Liga KG
Beranda / Berita / Berita Detail

Teriakan Orangtua

Suasana semarak para suporter dalam Liga Kompas Gramedia U-14 Panasonic yang terekam pekan lalu, di Lapangan C, Senayan, Jakarta. Para suporter mayoritas adalah orang tua pemain. Mereka sengaja datang untuk mendukung buah hatinya. Abdullah Fikri Ashri (B05) 27-09-2015

Suasana semarak para suporter dalam Liga Kompas Gramedia U-14 Panasonic yang terekam pekan lalu, di Lapangan C, Senayan, Jakarta. Para suporter mayoritas adalah orang tua pemain. Mereka sengaja datang untuk mendukung buah hatinya.
Abdullah Fikri Ashri (B05)

Ketika anak-anak mereka bertanding, para orangtua setia menyaksikan laga di pinggir lapangan. Mereka berteriak untuk memompa semangat tim yang dibela anak-anak mereka. Saking bersemangat adu teriak, orangtua dari dua klub yang berbeda kadang bertengkar dan bikin anak-anak mereka geleng-geleng kepala.

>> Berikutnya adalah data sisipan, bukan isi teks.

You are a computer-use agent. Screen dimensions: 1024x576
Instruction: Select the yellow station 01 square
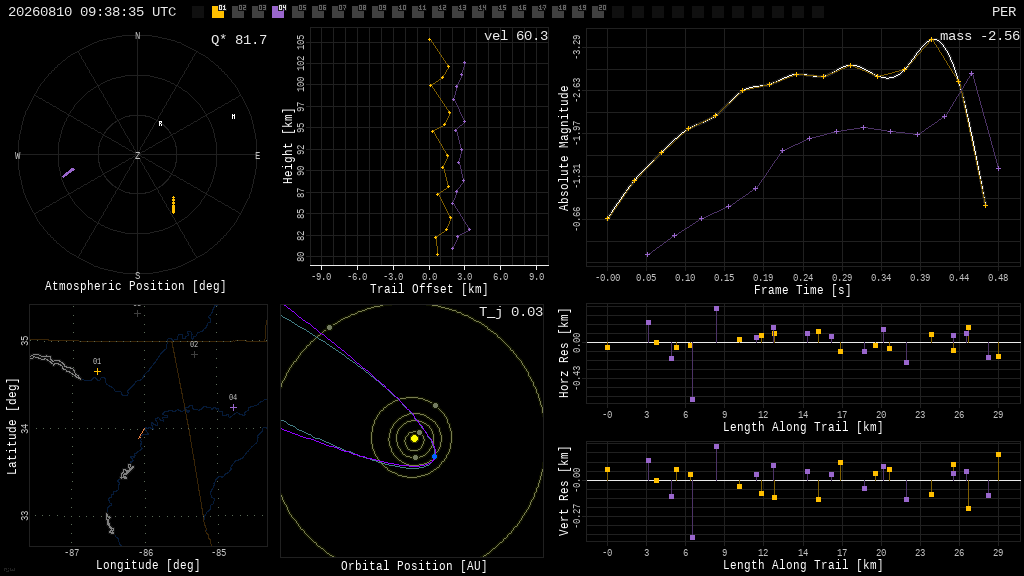218,12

Teriakan Nani Yuliani (37) membahana di pinggir Lapangan C Senayan, Jakarta, Minggu (27/9) pagi lalu. Dengan cara itu, ia mencoba memberikan semangat kepada klub yang diperkuat anaknya, Villa 2000, yang bertanding melawan ASIOP Apacinti pada Liga Kompas Gramedia (LKG) U-14 Panasonic, pekan lalu. Bersama sejumlah orangtua pemain Villa 2000, Nani tampak percaya diri mengenakan baju oranye, warna kostum klub anaknya. Baju itu merupakan sumbangan dari salah seorang orangtua pemain. Makanan dan minuman juga disiapkan untuk sang anak. ”Ayo Raka! Mama di sini,” sorak Nani saat anaknya mengendalikan bola. Selain merupakan laga antar-tim papan atas, pertandingan tersebut juga semarak oleh kedua suporter yang mayoritas adalah orangtua pemain.

Sekitar 5 meter di samping Nani, sejumlah orangtua para pemain ASIOP juga bersemangat mendukung anak-anak mereka. Mereka duduk di atas terpal ukuran 3 x 3 m di bawah pohon mangga yang rimbun. Mereka tidak seperti menonton bola, melainkan piknik. Di atas terpal yang digelar, ada beberapa rantang makanan dan minuman.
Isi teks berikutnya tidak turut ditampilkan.